Aim of the exercise - Each line from the one holding "Select file 0335" to the last line below must be restated word for word, and no picture may be included.

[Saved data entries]
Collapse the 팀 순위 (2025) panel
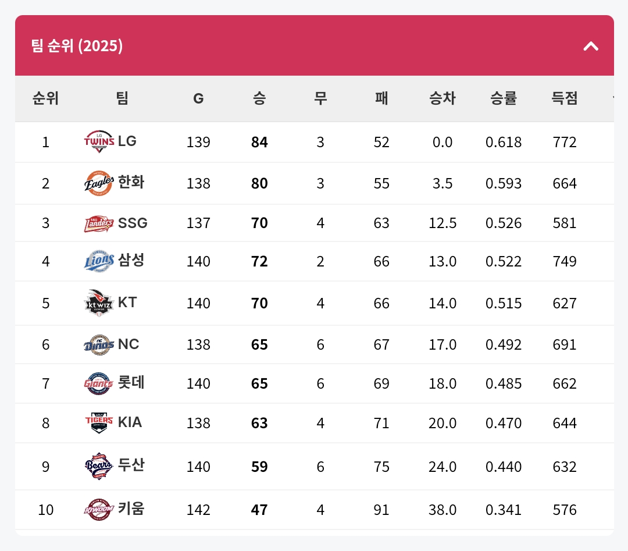 pos(591,46)
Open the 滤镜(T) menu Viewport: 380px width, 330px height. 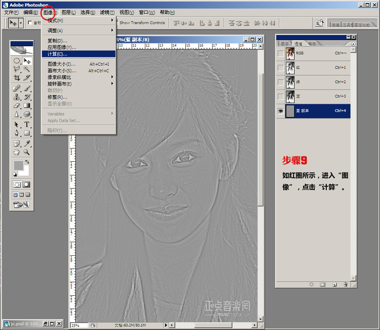(107, 12)
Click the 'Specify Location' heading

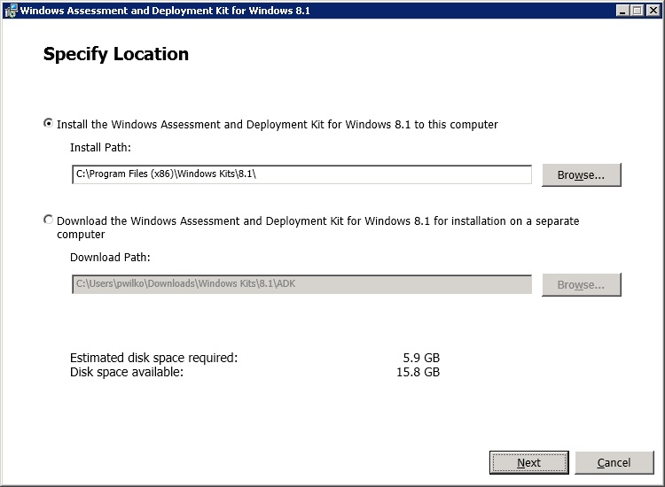(x=116, y=54)
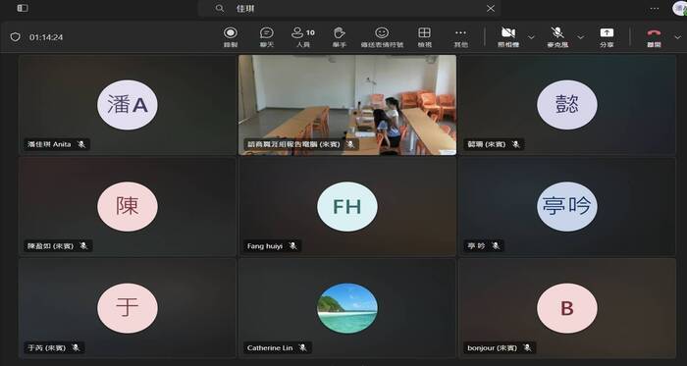Turn on the camera

pyautogui.click(x=508, y=36)
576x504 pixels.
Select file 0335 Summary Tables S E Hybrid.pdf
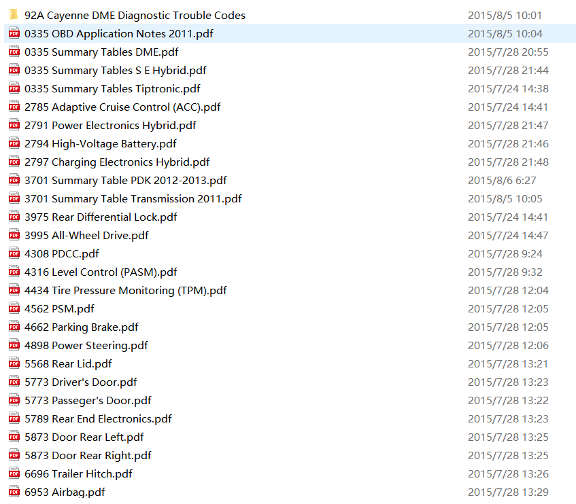[116, 70]
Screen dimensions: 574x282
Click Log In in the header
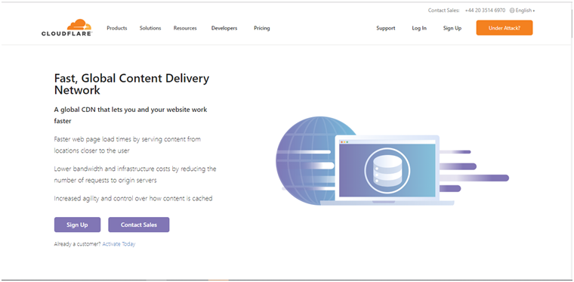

Final answer -
Select file 0335 Summary Tables S E Hybrid.pdf
[116, 70]
Screen dimensions: 574x282
Click Log In in the header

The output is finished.